La habilitación del 320 y la instrucción de Vueling para mí ha sido más dura y dificil de lo normal, puesto que venía con el comprensible agotamiento físico y mental del ATR. Eso me hizo empezar un poco a trompicones, y desde la escuela donde hice la habilitación, no nos lo pusieron nada fácil. Mis dos compañeros y yo acabamos enfermos en diferentes momentos de la habilitación, por el esfuerzo hasta la extenuación al que nos vimos sometidos por los horarios, la intensidad y la reducción de días para cumplir con los plazos de Vueling y estar listos a tiempo. Yo hice el examen en el simulador completamente afónico. Si bien es cierto que el jefe de estudios del 320 nos pidió disculpas por el caos generado en nuestro curso, lo cierto es que suplir muchas carencias y lagunas, nos ha correspondido a nosotros, a base de un plus de esfuerzo tanto físico como mental.

Pero el cansancio y la afonía no son suficientes barreras para mi y para conseguir los objetivos. Había que seguir luchando contra viento y marea.

Después de mudarme de Málaga a Madrid, me tocaba una nueva mudanza, de Madrid a Barcelona y después otra...y este mes...otra...me estoy haciendo experto, pero mi espalda se pregunta cuántas mudanzas más pretendo hacer.

Los cursos de conversión, pueden ser largos y en ocasiones tediosos por la materia que debemos ver. Pero la normativa exige que completemos esos cursos y sus correspondientes exámenes...y allí me vi yo, repitiendo muchos cursos que ya había recibido meses antes.

Los inicios en el 320 no fueron fáciles, no pretendo engañar a nadie, fueron de una intensidad que yo no esperaba, ni en la intensidad ni en la forma.
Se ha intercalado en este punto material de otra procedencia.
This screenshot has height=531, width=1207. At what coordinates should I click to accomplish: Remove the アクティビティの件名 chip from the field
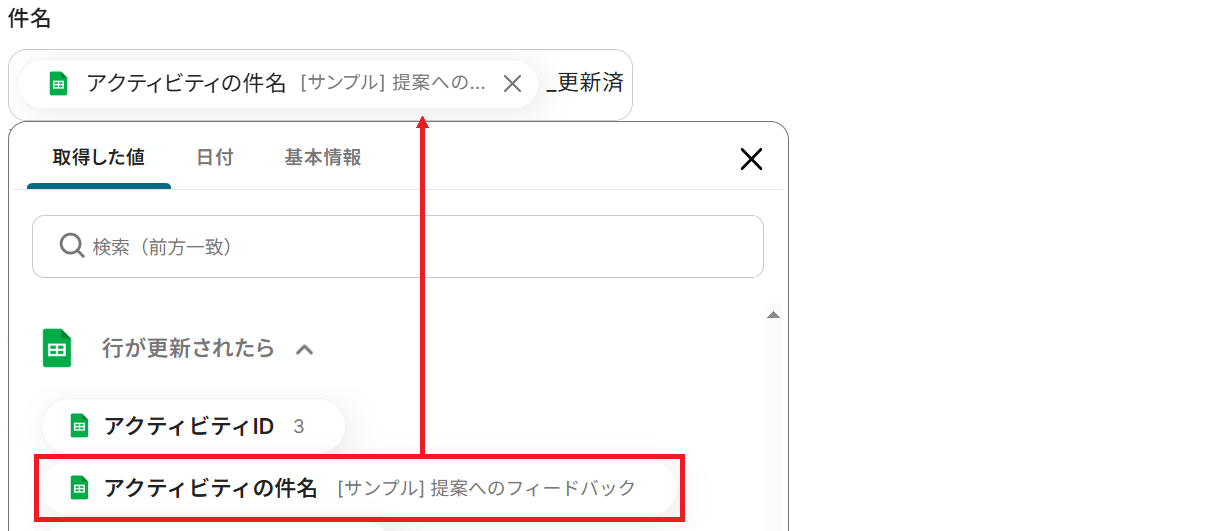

Y no fue en ningún caso por el manejo del avión, una de las cosas que más me ha sorprendido es lo sencillo que me parece el control del avión, especialmente en el aterrizaje, sobre todo comparándolo con el ATR. Reconducir y encaminar la instrucción dependía sólo de mi, y como si de una maratón se tratase, me tocó dar un sprint en los últimos kilómetros para no quedarme atrás. Eso me machachó del todo a nivel físico, y mentalmente...me costó recuperar la situación hasta obtener una buena hilera de anotaciónes STD +, que es cuando de nuevo pude volver a respirar con cierta tranquilidad.
Volando el nuevo A-320 NEO
Todavía no se si prefiero este uniforme, o llevar un mono de vuelo

Que el cansancio nunca te detenga, en Nantes, esperando para salir a Tenerife.
Por si todo esto fuese poco, lamentablemente un compañero no superó la fase inicial del training y eso fue un duro palo para todos, un plus de estrés y ansiedad y una sensación desagradable a la que todos nos hemos tenido que sobreponer. Desde aquí, como ya he hecho personalmente, le deseo lo mejor y la mayor de las suertes.

¿El balance de estos 12 últimos meses? Creo que no lo sabré hasta pasados unos meses o años, cuando pueda evaluar con el tiempo si tomé una buena decisión o no. Pero si puedo sacar conclusiones, la primera es que he aprendido a conocer mis límites físicos y mentales, a volar en un simulador, solventando emergencias en un estado de agotamiento y aun con eso...he sabido lo que debía hacer y he tomado buenas decisiones y aplicado los procedimientos correctos. He conocido a compañeros excepcionales y a grandes instructores, e instructoras, he volado por primera vez con una instructora y me ha parecido muy enriquecedor. También tengo la suerte de haber volado y volar los dos aviones que siempre he querido volar. En el futuro tal vez pueda volar otros, pero el ATR y el 320 han sido para mi siempre los dos aviones especiales que quería volar.

Como quien mira hacia atrás y recuerda con cariño que un día, estaba en el otro lado de esa foto.
El futuro es incierto y decir lo contrario sería engañarme a mi mismo. Visto lo visto, no puedo saber si en los próximos 12 meses seguiré aquí o no. Pero estoy seguro, de que estos 12 últimos meses me han dado la experiencia para ser capaz de enfrentarme a muchas más cosas que antes consideraba inalcanzables. Pero con esfuerzo, todo se consigue.

Si el tiempo me lo permite, iré contando más cosillas de esta nueva aventura en Vueling, vuelos, anécdotas, etc...

Buenos Vuelings!
Volar a Madrid es y será un placer
En Milán, saludando a los Spotter



Aún se me hace dificil ser consciente de la envergadura del avión que piloto.